Vor 70 Jahren: Beneš unterzeichnet Dekret zur Enteignung der Deutschen und Ungarn
70 Jahre nach Beginn der Vertreibung haben die Sudetendeutschen im März ein Zeichen gesetzt. Die Sudetendeutsche Landsmannschaft verzichtet in ihrer Satzung auf die „Wiedergewinnung“ der Heimat und besteht nicht länger auf der Rückgabe ihres früheren Eigentums. Grundlage der Engeignungen war unter anderem die Verordnung Nr. 12 aus den sogenannten Beneš-Dekreten. Sie wurde genau vor 70 Jahren erlassen. Anlässlich des Jahrestages haben sich tschechische Regierungspolitiker am Wochenende dazu geäußert.
„Ich bin froh, dass auf der letzten Bundesversammlung der Sudetendeutschen kein einziges Wort über die Beneš-Dekrete oder die Rückgabe von Eigentum gefallen ist. Das ist ein bedeutsamer Schub und ein größeres Entgegenkommen.“
Anträge auf Restitution von Seiten der Sudetendeutschen sollten nach Meinung von Bělobrádek heute keinen Erfolg mehr haben. Und Jan Hamáček, Sozialdemokrat und Vorsitzender des tschechischen Abgeordnetenhauses, hält die Beneš-Dekrete für ein Relikt:
„Ich denke, es ist eine historische Angelegenheit, die abgeschlossen ist. Die Dekrete von Präsident Beneš waren eine Reaktion auf die Situation in der Nachkriegstschechoslowakei.
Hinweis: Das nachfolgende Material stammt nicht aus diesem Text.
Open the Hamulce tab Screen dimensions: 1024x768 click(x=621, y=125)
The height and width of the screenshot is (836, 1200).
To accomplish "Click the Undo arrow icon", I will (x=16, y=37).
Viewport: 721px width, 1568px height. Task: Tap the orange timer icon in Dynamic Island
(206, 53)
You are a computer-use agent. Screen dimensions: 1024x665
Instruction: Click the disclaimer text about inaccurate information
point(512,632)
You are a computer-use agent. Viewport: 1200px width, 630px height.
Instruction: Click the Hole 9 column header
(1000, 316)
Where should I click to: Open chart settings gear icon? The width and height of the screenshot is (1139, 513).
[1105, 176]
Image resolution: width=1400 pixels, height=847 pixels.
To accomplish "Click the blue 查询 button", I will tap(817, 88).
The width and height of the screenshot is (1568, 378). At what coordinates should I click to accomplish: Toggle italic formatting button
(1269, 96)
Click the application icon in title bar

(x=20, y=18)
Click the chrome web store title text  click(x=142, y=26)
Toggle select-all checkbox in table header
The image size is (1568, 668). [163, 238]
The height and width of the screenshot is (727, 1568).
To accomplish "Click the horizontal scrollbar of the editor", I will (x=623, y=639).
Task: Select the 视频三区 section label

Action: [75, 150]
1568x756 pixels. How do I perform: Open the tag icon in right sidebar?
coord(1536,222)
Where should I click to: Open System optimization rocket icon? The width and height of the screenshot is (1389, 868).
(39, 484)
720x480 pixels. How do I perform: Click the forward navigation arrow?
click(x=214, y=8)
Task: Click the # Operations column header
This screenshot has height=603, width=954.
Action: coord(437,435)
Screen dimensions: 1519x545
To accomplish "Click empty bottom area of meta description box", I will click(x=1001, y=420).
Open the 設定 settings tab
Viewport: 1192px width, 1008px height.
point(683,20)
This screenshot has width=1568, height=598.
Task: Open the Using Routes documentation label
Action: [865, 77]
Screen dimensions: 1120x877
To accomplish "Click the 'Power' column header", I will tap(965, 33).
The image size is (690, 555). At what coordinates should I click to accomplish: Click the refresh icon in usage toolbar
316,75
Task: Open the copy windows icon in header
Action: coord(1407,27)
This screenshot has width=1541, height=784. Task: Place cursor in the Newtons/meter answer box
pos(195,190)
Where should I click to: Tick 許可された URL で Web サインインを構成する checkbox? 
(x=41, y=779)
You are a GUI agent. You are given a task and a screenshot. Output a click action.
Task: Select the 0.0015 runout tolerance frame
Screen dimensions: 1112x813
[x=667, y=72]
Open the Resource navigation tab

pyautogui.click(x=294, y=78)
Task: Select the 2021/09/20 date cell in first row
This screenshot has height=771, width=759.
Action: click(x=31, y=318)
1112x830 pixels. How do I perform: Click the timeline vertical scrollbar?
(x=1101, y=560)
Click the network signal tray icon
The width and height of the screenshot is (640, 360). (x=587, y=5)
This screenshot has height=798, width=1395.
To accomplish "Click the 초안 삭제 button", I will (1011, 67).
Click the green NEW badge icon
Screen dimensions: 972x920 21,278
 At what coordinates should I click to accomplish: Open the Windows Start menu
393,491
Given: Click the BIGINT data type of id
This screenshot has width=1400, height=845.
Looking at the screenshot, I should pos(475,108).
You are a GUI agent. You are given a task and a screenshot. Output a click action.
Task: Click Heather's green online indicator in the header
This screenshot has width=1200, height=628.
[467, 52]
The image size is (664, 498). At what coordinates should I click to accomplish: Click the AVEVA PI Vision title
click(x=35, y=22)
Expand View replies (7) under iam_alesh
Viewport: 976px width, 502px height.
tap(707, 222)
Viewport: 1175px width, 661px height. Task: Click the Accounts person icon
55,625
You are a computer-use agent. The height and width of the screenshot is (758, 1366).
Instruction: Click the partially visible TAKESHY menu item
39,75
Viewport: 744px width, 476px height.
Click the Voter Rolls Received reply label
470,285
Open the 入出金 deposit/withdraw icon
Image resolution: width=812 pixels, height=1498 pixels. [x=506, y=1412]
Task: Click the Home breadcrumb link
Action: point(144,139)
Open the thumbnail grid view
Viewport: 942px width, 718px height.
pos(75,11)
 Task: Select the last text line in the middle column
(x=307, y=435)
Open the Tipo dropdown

Sie haben einen Zeitraum geregelt, als es kein Parlament gab, das die Dekrete nach ihrer Erlassung ratifizieren konnte, und ich sehe sie als Teil der tschechischen Rechtsordnung. Gleichwohl sind sie natürlich rechtlich längst erloschen.“In der tschechischen Regierung gibt es aber auch Stimmen, die sich zumindest symbolisch eine größere Distanz zu den Dekreten wünschen. Zum Beispiel Kulturminister Daniel Herman (Christdemokraten):
„Ich bin kein Jurist. Ich weiß nicht, was mit diesen historischen Anordnungen heute konkret zu tun ist, aber man sollte sie doch wenigstens von der Mentalität, die dahinter steht, befreien.“Vor allem das Prinzip der Kollektivschuld, das den Ungarn und Deutschen ihr Eigentum kostete, hält Herman für unannehmbar. Aufgehoben wurden die Dekrete nie. Das tschechische Verfassungsgericht sicherte allerdings 2002 Regime-Gegnern der Nazis, die schon vor der Vertreibung ihre Heimat verlassen hatten, das Recht auf Entschädigung zu. Der Jurist Jan Kuklík ist Professor an der Prager Karlsuniversität. Eine Lösung für den heutigen Umgang mit den Dekreten hat er auch nicht. Aus aktuellem Anlass verweist er aber darauf, die Anordnungen heute nicht auf den ersten Nachkriegspräsidenten zu reduzieren.
„Es sind Dekrete, die Präsident Beneš unterschrieben hat. Aber die Dekrete, die von April bis Oktober 1945 erlassen wurden, hat zugleich auch die Regierung der Nationalen Front erarbeitet. Dabei kam es oftmals zu Konflikten mit Präsident Beneš. Ein Beispiel dafür ist eben jener Erlass Nr. 12 vom 21. Juni 1945. Beneš schlug eine etwas mildere Version dieses Dekrets vor. Er wollte, dass die Konfiszierung des Eigentums mit Reparationszahlung verbunden werden sollte. Die Regierung war sich allerdings ihrer Ansicht sicherer und schlug weitaus strengere Regelungen gegenüber den deutschen und ungarischen Besitztümern vor.“Die Regierung unter Zdeněk Fierlinger setzte sich durch. Sie schuf damit die Voraussetzung für die Enteignung von Millionen Sudetendeutschen und Ungarn. Zugleich legte sie die Grundlage für die Bodenreform in der Tschechoslowakei.